I'm having a difficult time locating where the starting address of buf is (or where buf is at all in this mess!). If someone could point that out to me, I'd greatly appreciate it.
Attempt at a solution
Reading symbols from /home/user/CS247/buflab/buflab-handout/bufbomb...(no debugging symbols found)...done.
(gdb) break getbuf
Breakpoint 1 at 0x8048d92
(gdb) run -u user < firecracker-exploit.bin
Starting program: /home/user/CS247/buflab/buflab-handout/bufbomb -u user < firecracker-exploit.bin
Userid: ...
Cookie: ...
Breakpoint 1, 0x08048d92 in getbuf ()
(gdb) print buf
No symbol table is loaded. Use the "file" command.
(gdb)
As has been pointed out by some other people, buf is allocated on the stack at run time. See these lines in the getbuf() function:
0x08048d92 <+0>: sub $0x3c,%esp
0x08048d95 <+3>: lea 0x10(%esp),%eax
0x08048d99 <+7>: mov %eax,(%esp)
The first line subtracts 0x3c (60) bytes from the stack pointer, effectively allocating that much space. The extra bytes beyond 32 are probably for parameters for Gets (Its hard to tell what the calling convention is for Gets is precisely, so its hard to say) The second line gets the address of the 16 bytes up. This leaves 44 bytes above it that are unallocated. The third line puts that address onto the stack for probably for the gets function call. (remember the stack grows down, so the stack pointer will be pointing at the last item on the stack). I am not sure why the compiler generated such strange offsets (60 bytes and then 44) but there is probably a good reason. If I figure it out I will update here.
Inside the gets function we have the following lines:
0x08048c66 <+0>: push %ebp
0x08048c67 <+1>: push %edi
0x08048c68 <+2>: push %esi
0x08048c69 <+3>: push %ebx
0x08048c6a <+4>: sub $0x1c,%esp
0x08048c6d <+7>: mov 0x30(%esp),%esi
Here we see that we save the state of some of the registers, which add up to 16-bytes, and then Gets reserves 28 (0x1c) bytes on the stack. The last line is key: It grabs the value at 0x30 bytes up the stack and loads it into %esi. This value is the address of buf put on the stack by getbuf. Why? 4 for the return addres plus 16 for the registers+28 reserved = 48. 0x30 = 48, so it is grabbing the last item placed on the stack by getbuf() before calling gets.

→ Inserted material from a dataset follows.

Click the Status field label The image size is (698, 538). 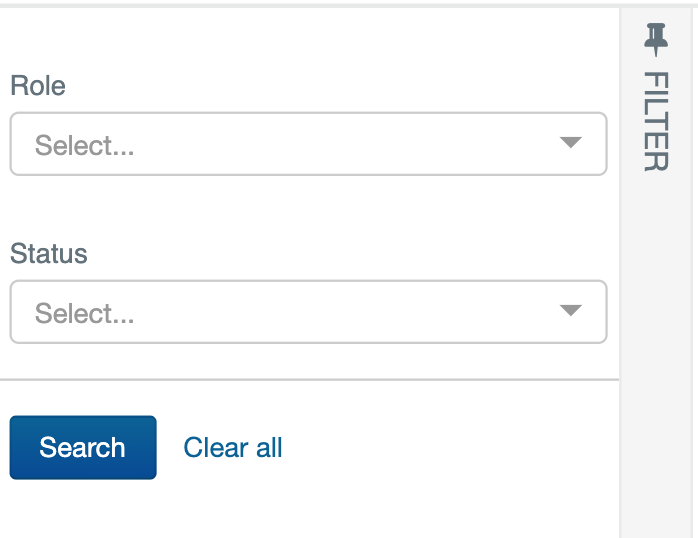pyautogui.click(x=49, y=253)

To get the address of buf you have to actually run the program in the debugger because the address will probably be different everytime you run the program, or even call the function for that matter. You can set a break point at any of these lines above and either dump the %eax register when the it contains the address to be placed on the stack on the second line of getbuf, or dump the %esi register when it is pulled off of the stack. This will be the pointer to your buffer.
to be able to see debugging info while using gdb,you must use the -g3 switch with gcc when you compile.see man gcc for more details on the -g switch.
Only then, gcc will add debugging info (symbol table) into the executable.
0x08048cd4 <+110>: mov %eax,(%esp)
0x08048cd7 <+113>: **call 0x8048820 <_IO_getc#plt>**
0x08048cdc <+118>: cmp $0xffffffff,%eax
0x0848cdf <+121>: je 0x8048ce6 <Gets+128>
0x08048ce1 <+123>: cmp $0xa,%eax
0x08048ce4 <+126>: jne 0x8048c7f <Gets+25>
0x08048ce6 <+128>: movb $0x0,(%ebx)
0x08048ce9 <+131>: mov 0x804e100,%eax
0x08048cee <+136>: movb $0x0,0x804e140(%eax,%eax,2)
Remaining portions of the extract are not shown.